↓↓↓

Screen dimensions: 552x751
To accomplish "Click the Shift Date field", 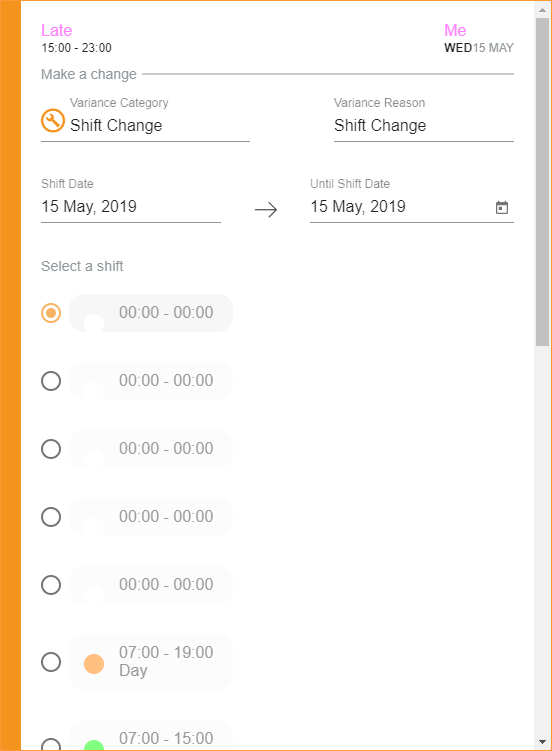I will pyautogui.click(x=131, y=206).
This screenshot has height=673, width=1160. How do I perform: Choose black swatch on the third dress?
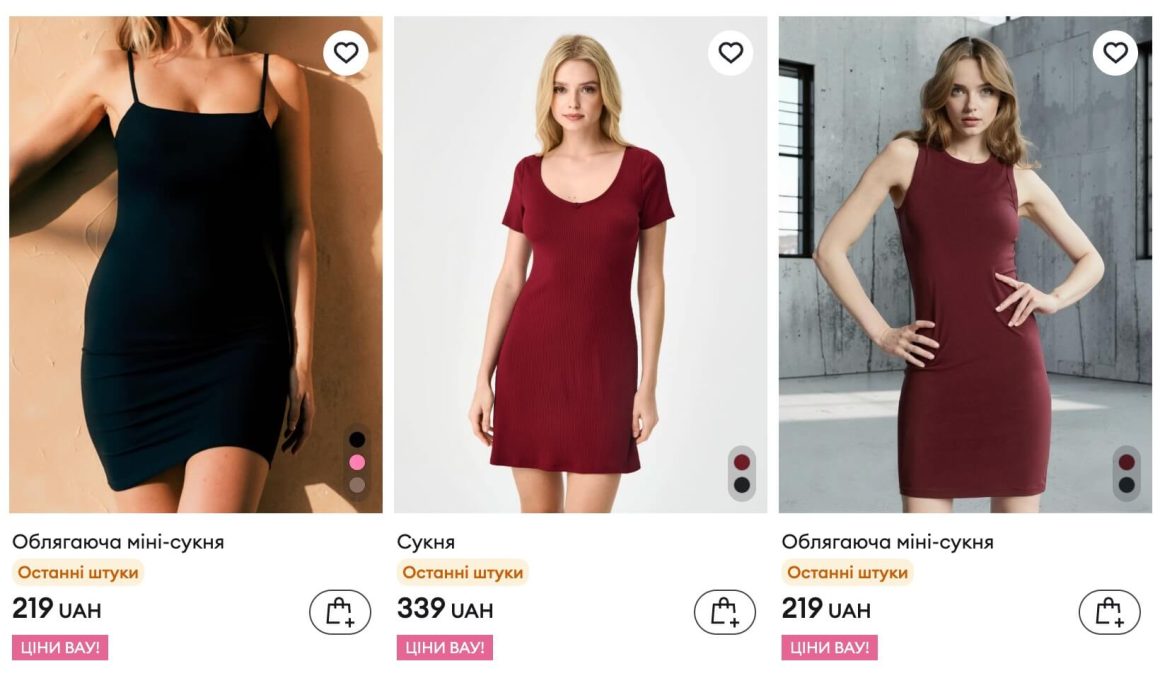tap(1126, 485)
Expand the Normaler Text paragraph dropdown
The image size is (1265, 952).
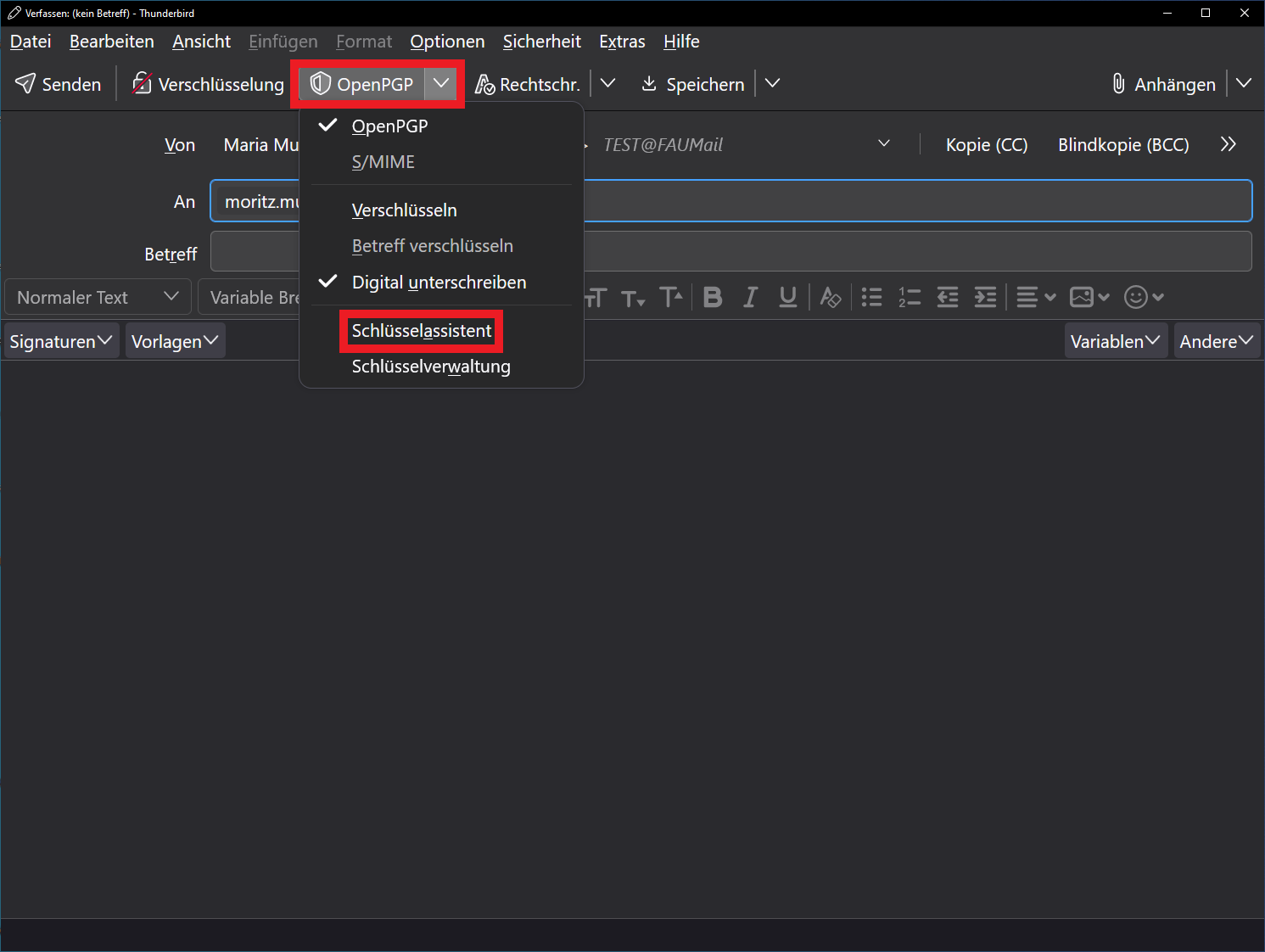tap(98, 298)
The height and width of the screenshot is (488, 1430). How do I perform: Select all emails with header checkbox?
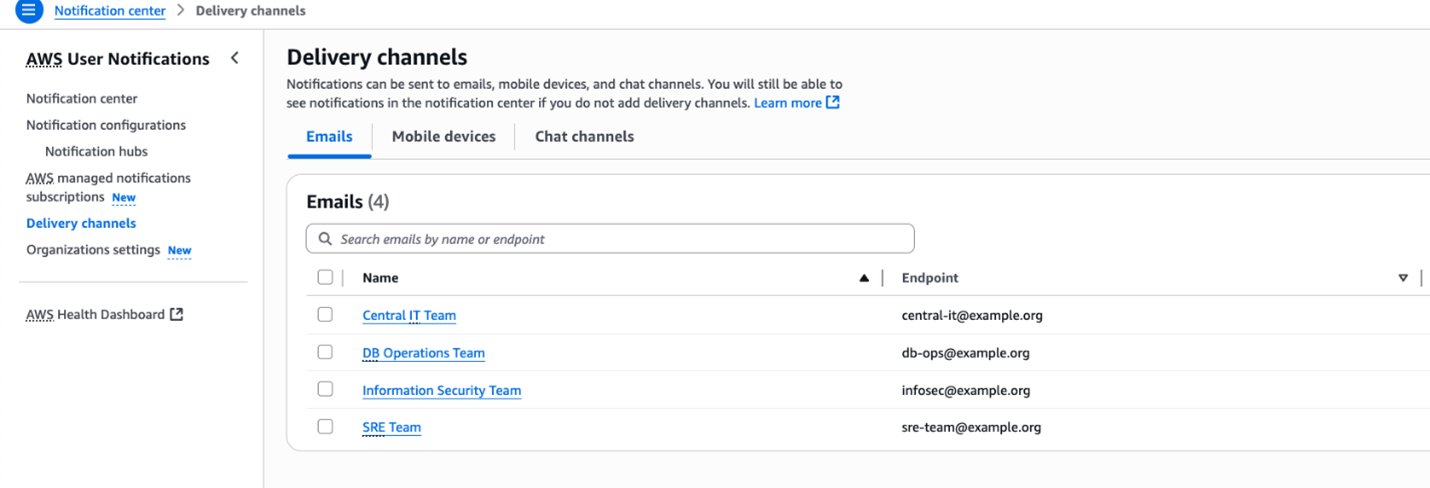click(x=325, y=277)
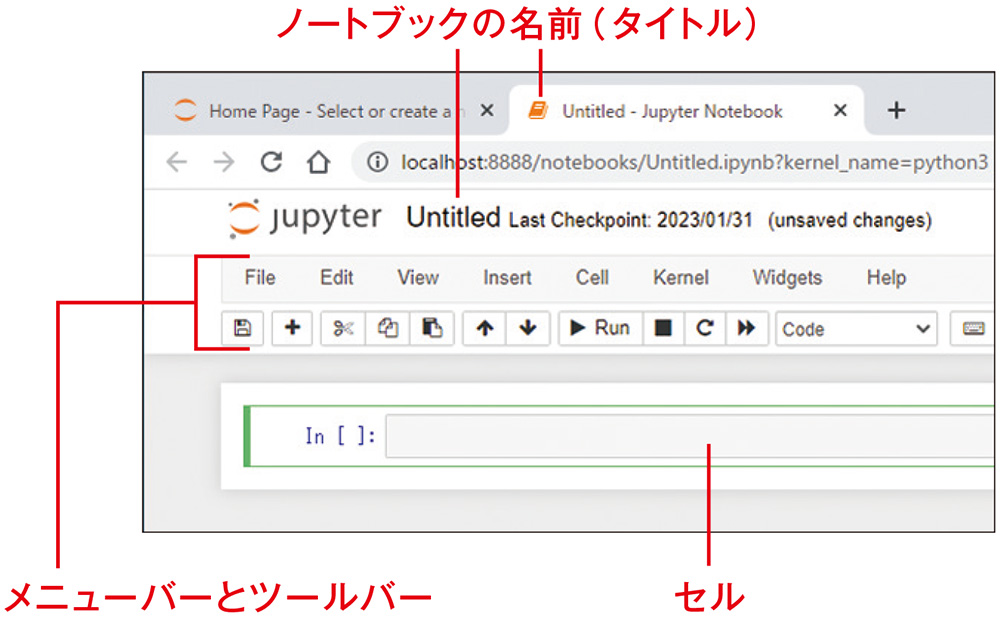Open the command palette keyboard icon
The height and width of the screenshot is (620, 1000).
coord(972,328)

↑↑↑

» **Task to carry out**
An exact copy of the lines from the one with "This screenshot has" through the last line of the records, inclusive, is required, with all pictures left out.

» **Answer**
This screenshot has height=673, width=1160. How do I perform: Choose black swatch on the third dress?
tap(1126, 485)
Expand the Normaler Text paragraph dropdown
The image size is (1265, 952).
tap(98, 298)
The height and width of the screenshot is (488, 1430). How do I perform: Select all emails with header checkbox?
click(x=325, y=277)
Open the command palette keyboard icon
The height and width of the screenshot is (620, 1000).
coord(972,328)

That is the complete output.